Sergeant Margaret Chick, Secretary to Dwight D. Eisenhower
In 1942, Margaret Chick was the first Toledo woman to join the Woman's Army Corps. She trained in Iowa and eventually began work overseas. During her time in the war, Chick became the secretary to (then) General Dwight D. "Ike" Eisenhower, who later became the 34th President of the United States. While she was overseas working for the General, she would travel between North Africa and England to serve her duties.
Lieutenant Marion Dubbs & Lieutenant Mary M. Earl, Toledo Nurses Get Air Medals
Lieutenant Marion Dubbs was awarded her Air Medal by a Major General at an AAF base in Oahu, Hawaii. Dubbs role in the war was serving in a medical air evacuation squadron in the Pacific. She recieved the decoration for her number of flights bringing casualties back from the frontlines to area hospitals. Her award was requested by the deputy commander of administration for the AAFs in the Pacific.
Lieutenant Mary M. Earl recieved her Air Medal in 1945 from the 5th Air Force Troop Carrier commander. A graduate from St. Ursula Academy and St. Vincent's Hospital School of Nursing, Earl spent a total of 142 hours enduring combat flying. Her award was for her duration of combat flights as an air evacuation nurse in New Guinea, Admiralty Islands, Dutch East Indies, and the Philippines.
Norma Jean Allen, First Toledo Woman to Enlist in the Marines
With very high standards, the U.S. Marines was a very meticulous branch when it came to who could be accepted: any woman applying must have a high school diploma with some form of experience that could apply to their role in the Marines. Norma Jean Allen, a secretary for Willys-Overland Motors, was the first Toledo woman to do this. In order to complete her acceptance, Allen was required to pass physical and aptitude tests to prove her endurance and strength. She was sworn in in 1943.
Shirley Chapman, Only Toledo Woman to be the Mistress of Ceremonies in an Overseas USO Troupe
Shirley Champan, a Toledo native, was the only know Toledo woman to entertain troops overseas in her own USO troupe.
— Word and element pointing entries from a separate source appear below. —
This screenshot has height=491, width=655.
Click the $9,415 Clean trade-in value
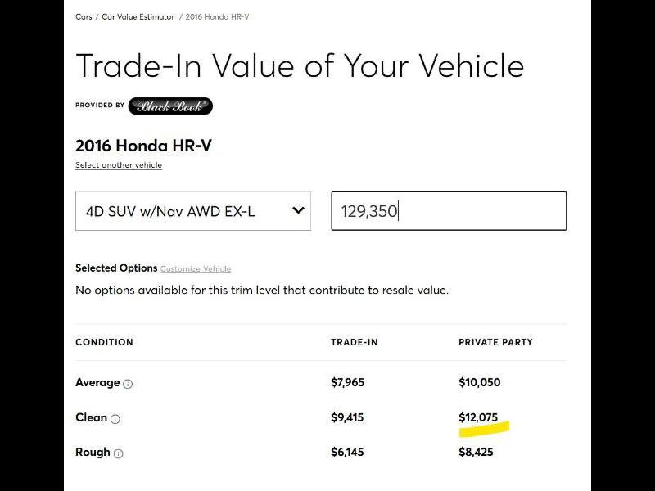click(x=347, y=417)
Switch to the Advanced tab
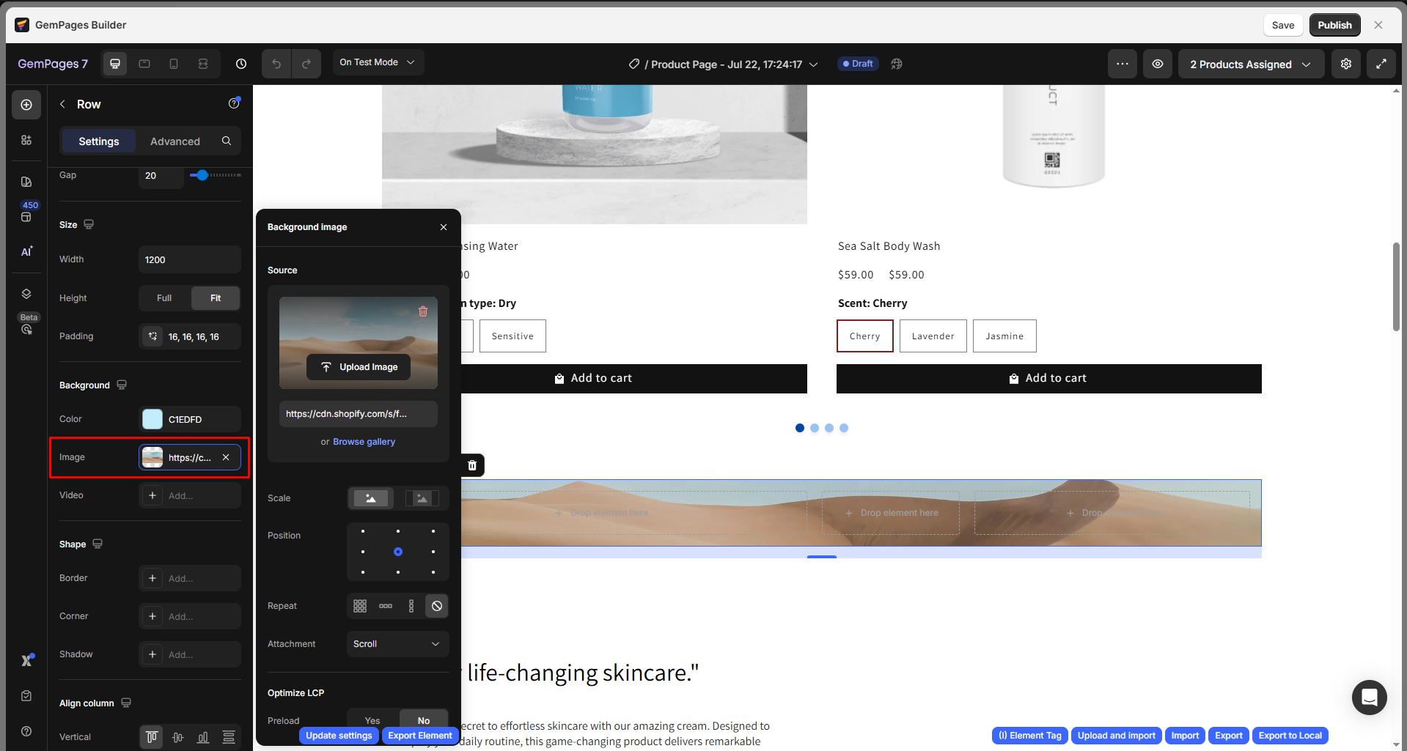The height and width of the screenshot is (751, 1407). (x=175, y=141)
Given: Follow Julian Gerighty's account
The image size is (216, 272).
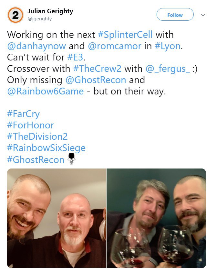Looking at the screenshot, I should point(175,15).
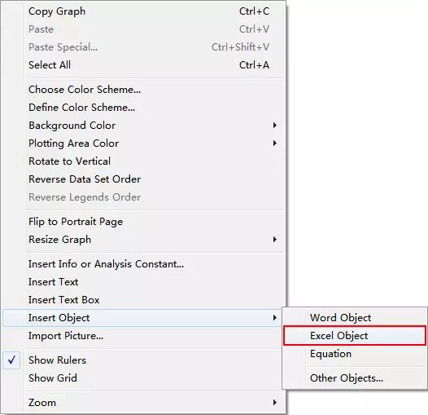Choose Word Object in the submenu

tap(355, 318)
She and her husband, Arthur Angel, who was also her manager, lived in Hollywood for a year before traveling abroad. Their travels began in North Africa and Sicily, where they eventually joined the 5th army in Rome, Italy, to entertain.
Lois M. Thompson, Air Service Widow
In March of 1943, Lois M. Thompson lost her husband, Lieutenant Jay R. Thompson, to an airplane crash. To keep her husbands love and passion alive, Thompson entered the Army Ferrying Command Training Service so that she, too, could learn to fly and keep the Thompson name up in the air. She entered the service in Janurary 1944.